Assessment of heterogeneity
We will assess the degree of heterogeneity using the Chi2 test and I2 statistic (Higgins 2011). A Chi2 significance level of P < 0.1 will indicate significant heterogeneity amongst studies. For this meta‐analysis, we will use random‐effects models if the Chi2 test is significant and the I2 statistic indicates moderate to severe heterogeneity > 50%.
Assessment of reporting biases
We will attempt to obtain information about potential reporting bias from the trial authors. We will create a funnel plot using RevMan 5, comparing treatment effect against a measure of the size or precision of the study. If the review includes more than 10 studies of different sizes, we will test for funnel plot asymmetry using the appropriate technique as recommended by Sterne 2008.
Data synthesis
We will analyse data using a fixed‐effect model in cases of low heterogeneity (I2 statistic < 50% and non‐significant Chi2 test) and a random‐effects model in cases of moderate to high heterogeneity (I2 statistic > 50% and significant Chi2 test).

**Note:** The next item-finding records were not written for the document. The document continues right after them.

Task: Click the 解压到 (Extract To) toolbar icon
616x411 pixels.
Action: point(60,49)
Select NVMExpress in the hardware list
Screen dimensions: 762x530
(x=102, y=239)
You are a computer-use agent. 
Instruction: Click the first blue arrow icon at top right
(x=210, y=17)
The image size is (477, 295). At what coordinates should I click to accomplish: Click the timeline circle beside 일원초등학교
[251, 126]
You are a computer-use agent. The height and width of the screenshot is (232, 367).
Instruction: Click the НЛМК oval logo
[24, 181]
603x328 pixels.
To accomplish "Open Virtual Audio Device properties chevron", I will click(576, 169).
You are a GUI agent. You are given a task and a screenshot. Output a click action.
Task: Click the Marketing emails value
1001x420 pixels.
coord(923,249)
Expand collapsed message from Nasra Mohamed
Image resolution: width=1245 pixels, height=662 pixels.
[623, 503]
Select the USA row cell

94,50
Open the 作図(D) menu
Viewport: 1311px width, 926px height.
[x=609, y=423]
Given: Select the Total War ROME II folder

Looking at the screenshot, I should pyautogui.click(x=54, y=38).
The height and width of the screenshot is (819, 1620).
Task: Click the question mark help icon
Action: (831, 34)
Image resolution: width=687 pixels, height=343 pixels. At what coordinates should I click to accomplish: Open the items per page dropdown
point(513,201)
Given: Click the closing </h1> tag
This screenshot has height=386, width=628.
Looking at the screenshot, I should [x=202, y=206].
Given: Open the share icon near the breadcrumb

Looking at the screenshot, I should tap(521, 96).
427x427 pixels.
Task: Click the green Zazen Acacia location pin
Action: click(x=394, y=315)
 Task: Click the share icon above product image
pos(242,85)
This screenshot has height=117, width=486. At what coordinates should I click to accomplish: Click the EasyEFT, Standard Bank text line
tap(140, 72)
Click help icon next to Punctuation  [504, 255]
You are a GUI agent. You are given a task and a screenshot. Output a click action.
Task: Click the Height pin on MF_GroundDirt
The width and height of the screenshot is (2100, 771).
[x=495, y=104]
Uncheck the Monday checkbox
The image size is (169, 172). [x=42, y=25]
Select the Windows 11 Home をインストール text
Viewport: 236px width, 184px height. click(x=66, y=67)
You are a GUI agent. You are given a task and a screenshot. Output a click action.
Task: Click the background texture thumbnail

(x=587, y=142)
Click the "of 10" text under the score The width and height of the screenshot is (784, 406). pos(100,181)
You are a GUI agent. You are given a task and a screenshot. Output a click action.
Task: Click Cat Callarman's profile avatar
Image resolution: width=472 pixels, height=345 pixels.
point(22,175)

We will conduct meta‐analyses where there is minimal clinical or methodological heterogeneity. Where we cannot pool data, we will express the results in narrative form.
Subgroup analysis and investigation of heterogeneity
The factors which may lead to heterogeneity across the studies include age of participants (infancy versus older children versus adults); clinical setting (acute versus chronic use); MI‐E set pressures (+40 to ‐40 cm H20 versus other pressures); frequency and duration (repetitions) of application; ventilation requirements (NIV, invasive ventilation or spontaneously breathing); and MI‐E interface (mask, tracheostomy or mouthpiece). We plan to investigate these factors with subgroup analyses if the review includes sufficient studies.
Sensitivity analysis
We plan to conduct a sensitivity analysis where appropriate, based on the methodological quality of the trials (randomised versus quasi‐randomised); published versus unpublished data; and different statistical models (fixed‐effect versus random‐effects models).